WORK INSTRUCTION
Please copy each line of the records below that holds the word "Google".
+++ RECORDS SUPPLIED
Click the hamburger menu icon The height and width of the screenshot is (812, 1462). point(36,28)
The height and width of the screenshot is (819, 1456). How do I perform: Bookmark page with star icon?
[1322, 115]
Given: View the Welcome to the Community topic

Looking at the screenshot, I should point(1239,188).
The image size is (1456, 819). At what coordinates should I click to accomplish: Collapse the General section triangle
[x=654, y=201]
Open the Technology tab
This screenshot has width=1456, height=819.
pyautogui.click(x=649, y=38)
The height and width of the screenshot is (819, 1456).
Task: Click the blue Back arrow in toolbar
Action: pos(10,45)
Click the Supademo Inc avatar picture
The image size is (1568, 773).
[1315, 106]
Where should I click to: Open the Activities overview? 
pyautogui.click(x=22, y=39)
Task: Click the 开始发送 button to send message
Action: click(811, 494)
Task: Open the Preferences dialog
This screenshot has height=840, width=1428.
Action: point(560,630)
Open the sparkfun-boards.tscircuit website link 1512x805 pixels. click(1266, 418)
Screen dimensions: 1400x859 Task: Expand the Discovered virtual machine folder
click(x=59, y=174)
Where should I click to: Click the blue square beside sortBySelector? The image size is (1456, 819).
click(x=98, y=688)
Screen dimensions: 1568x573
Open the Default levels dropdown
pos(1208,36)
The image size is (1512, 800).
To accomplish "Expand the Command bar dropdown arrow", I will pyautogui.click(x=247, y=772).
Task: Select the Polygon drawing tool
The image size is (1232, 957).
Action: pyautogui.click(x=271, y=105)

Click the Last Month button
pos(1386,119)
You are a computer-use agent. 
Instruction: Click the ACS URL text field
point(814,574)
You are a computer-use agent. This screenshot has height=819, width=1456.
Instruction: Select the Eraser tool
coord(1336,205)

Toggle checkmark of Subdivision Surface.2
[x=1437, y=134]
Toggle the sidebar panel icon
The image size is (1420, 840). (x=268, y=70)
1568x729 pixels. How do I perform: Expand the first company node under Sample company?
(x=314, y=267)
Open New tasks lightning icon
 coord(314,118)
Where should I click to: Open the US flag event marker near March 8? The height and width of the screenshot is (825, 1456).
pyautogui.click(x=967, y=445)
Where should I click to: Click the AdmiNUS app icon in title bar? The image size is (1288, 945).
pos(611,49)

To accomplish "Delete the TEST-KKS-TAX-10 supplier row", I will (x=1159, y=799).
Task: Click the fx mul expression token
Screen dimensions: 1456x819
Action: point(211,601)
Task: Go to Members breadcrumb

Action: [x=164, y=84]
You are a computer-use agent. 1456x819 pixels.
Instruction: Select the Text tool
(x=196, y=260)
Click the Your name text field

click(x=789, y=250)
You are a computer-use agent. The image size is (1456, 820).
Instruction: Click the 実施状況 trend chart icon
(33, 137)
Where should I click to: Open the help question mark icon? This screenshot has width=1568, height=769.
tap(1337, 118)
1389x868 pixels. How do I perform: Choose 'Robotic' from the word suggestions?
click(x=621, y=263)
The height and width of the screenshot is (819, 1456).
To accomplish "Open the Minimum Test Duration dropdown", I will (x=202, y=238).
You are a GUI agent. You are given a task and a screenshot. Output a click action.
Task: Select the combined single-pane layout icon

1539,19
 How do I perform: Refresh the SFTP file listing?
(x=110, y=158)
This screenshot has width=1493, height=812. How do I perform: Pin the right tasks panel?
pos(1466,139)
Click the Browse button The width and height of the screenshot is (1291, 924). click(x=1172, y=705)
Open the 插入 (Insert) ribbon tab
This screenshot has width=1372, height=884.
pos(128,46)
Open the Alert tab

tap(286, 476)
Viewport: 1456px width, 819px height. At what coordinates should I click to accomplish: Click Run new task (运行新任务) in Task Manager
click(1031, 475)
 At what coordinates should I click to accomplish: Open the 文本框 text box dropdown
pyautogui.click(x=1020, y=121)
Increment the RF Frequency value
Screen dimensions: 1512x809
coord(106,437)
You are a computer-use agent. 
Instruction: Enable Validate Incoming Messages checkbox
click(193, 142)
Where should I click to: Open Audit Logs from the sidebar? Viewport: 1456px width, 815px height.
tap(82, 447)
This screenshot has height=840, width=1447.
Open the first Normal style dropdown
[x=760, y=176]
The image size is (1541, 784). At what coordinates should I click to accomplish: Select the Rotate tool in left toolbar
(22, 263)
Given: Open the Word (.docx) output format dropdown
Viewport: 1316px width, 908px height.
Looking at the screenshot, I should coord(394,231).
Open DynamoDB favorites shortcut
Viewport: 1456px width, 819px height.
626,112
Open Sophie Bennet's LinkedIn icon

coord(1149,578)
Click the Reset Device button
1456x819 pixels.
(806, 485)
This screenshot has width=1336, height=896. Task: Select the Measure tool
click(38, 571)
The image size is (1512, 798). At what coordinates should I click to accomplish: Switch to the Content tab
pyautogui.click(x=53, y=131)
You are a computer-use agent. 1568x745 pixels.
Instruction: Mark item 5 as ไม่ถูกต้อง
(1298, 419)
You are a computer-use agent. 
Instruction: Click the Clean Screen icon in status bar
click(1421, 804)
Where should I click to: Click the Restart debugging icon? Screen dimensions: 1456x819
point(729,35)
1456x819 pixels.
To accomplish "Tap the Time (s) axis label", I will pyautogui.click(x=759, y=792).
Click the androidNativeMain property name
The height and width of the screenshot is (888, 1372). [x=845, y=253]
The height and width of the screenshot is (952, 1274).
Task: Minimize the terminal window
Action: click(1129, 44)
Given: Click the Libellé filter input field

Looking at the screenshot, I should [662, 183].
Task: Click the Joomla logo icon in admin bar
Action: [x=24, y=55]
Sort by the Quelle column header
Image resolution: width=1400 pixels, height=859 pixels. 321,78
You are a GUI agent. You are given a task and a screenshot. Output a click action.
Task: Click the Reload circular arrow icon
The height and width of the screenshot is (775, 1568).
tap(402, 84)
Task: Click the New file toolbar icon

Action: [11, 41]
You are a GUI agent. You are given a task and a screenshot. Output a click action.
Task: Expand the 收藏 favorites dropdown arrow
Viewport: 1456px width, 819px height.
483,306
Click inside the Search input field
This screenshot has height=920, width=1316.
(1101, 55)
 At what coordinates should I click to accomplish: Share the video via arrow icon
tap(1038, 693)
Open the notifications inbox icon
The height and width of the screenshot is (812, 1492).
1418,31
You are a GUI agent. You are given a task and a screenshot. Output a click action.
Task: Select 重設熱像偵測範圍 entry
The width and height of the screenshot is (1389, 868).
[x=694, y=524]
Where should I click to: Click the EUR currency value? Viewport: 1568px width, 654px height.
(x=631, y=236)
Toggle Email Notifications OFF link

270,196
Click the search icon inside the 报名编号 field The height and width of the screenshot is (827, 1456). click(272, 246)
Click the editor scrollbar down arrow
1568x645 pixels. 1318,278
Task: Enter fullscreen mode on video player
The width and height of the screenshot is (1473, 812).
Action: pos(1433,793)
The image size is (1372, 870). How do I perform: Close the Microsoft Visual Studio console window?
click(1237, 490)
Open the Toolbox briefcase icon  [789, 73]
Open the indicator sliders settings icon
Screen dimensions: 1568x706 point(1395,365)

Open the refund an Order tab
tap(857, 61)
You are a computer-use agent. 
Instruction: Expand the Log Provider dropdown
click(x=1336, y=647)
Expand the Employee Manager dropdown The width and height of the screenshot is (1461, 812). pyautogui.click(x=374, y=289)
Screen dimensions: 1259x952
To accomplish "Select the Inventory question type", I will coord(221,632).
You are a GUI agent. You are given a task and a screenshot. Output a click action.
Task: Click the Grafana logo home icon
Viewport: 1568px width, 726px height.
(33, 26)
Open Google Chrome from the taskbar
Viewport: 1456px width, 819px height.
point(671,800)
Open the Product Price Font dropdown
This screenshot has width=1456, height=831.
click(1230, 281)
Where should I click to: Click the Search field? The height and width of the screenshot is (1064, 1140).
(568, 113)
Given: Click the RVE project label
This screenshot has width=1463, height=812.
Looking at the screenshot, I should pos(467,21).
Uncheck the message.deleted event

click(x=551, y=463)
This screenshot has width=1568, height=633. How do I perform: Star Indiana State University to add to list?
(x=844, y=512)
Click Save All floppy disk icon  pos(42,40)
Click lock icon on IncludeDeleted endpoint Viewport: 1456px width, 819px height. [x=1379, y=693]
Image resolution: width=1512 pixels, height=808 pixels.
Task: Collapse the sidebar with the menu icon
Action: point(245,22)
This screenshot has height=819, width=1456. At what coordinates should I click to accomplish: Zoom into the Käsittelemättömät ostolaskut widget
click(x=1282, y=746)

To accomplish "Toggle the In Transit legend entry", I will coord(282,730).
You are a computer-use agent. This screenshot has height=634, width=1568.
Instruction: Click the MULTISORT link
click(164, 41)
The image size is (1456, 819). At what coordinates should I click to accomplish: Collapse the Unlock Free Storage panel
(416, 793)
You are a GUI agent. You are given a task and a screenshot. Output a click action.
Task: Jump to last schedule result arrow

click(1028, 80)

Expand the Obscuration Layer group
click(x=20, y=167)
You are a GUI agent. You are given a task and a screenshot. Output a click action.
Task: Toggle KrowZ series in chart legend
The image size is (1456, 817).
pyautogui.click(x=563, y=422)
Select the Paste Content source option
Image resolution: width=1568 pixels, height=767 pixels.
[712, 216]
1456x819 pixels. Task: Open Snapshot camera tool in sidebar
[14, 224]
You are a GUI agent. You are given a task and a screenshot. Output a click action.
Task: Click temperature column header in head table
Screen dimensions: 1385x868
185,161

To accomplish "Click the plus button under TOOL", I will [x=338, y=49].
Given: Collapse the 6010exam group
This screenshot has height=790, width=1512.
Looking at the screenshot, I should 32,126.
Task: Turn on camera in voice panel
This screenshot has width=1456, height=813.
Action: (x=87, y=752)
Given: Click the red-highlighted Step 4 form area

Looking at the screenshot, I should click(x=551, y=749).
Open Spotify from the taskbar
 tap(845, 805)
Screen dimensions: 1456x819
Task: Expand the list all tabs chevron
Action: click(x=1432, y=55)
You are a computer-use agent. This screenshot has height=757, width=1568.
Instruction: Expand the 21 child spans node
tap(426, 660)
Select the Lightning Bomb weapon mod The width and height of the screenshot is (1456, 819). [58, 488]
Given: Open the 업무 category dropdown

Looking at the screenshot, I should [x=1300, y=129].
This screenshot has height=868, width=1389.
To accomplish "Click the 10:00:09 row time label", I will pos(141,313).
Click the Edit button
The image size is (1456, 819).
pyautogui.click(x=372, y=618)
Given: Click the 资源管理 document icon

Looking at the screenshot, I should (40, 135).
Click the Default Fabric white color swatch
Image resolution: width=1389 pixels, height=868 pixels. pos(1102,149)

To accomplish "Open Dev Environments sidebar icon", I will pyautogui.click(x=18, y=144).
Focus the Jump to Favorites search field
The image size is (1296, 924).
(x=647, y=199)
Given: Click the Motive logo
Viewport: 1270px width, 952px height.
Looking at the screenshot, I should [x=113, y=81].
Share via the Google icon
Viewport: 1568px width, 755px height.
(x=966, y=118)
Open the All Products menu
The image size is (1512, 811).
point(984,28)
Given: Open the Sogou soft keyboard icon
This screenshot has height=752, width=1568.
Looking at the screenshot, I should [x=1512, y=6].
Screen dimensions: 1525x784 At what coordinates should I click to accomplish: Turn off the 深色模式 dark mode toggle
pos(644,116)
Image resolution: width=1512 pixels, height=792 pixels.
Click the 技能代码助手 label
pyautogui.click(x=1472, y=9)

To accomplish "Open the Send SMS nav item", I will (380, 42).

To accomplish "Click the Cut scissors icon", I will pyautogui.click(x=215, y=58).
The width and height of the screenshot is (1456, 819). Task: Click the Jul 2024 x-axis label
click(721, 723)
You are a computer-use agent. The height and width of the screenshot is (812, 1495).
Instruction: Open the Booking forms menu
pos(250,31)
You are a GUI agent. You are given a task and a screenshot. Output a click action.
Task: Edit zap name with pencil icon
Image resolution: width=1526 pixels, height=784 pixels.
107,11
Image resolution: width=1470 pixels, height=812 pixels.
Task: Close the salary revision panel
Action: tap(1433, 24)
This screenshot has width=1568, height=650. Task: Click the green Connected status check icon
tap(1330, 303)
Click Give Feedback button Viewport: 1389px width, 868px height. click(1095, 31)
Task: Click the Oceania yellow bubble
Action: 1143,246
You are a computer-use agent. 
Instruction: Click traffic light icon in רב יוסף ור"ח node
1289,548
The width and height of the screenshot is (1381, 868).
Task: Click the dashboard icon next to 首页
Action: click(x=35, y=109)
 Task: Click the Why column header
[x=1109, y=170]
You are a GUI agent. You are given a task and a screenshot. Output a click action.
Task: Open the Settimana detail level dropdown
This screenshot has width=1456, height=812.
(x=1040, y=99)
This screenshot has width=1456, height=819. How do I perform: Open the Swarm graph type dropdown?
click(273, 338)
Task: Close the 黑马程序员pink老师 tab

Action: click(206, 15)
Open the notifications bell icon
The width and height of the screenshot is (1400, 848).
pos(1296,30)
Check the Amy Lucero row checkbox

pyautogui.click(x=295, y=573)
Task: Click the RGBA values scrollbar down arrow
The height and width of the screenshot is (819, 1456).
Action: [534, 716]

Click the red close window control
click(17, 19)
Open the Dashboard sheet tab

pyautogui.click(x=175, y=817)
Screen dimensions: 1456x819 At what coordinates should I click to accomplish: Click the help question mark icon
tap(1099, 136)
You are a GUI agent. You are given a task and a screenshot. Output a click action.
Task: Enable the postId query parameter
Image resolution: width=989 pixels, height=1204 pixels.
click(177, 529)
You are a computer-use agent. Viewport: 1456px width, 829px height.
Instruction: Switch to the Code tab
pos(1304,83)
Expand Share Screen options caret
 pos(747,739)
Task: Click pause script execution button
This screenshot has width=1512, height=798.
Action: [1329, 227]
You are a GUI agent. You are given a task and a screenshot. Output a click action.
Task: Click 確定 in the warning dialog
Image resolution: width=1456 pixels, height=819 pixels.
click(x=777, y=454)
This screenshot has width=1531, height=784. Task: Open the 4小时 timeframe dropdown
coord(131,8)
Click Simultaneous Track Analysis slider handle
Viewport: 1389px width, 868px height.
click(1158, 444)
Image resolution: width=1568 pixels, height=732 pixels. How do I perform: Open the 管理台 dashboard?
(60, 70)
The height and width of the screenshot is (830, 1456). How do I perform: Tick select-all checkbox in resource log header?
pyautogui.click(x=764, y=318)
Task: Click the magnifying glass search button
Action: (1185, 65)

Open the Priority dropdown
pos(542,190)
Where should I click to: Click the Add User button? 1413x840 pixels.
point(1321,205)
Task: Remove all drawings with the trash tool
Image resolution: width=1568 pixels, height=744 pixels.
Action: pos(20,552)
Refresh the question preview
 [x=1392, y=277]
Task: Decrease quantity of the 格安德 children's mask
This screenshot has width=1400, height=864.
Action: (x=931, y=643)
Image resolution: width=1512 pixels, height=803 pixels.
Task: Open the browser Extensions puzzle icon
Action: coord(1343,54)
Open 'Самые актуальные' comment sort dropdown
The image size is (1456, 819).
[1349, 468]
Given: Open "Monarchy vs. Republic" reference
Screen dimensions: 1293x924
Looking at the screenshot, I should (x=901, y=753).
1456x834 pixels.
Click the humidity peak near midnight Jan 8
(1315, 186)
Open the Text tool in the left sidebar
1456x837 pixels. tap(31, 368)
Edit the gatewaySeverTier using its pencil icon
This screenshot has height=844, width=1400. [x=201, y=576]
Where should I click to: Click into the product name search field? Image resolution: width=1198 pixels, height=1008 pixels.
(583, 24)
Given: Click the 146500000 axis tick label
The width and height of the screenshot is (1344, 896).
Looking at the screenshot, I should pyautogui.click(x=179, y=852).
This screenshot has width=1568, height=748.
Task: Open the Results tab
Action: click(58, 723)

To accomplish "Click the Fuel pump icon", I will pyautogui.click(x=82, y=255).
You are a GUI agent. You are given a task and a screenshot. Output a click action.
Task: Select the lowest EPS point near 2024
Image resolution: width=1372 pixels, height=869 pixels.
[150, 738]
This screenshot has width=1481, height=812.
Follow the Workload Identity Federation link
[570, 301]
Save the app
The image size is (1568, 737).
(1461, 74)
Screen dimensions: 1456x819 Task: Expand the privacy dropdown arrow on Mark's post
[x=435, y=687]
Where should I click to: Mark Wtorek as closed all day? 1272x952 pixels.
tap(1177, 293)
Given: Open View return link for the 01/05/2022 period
++++++
TASK SOLUTION
Open Google Chrome from the taskbar
Share via the Google icon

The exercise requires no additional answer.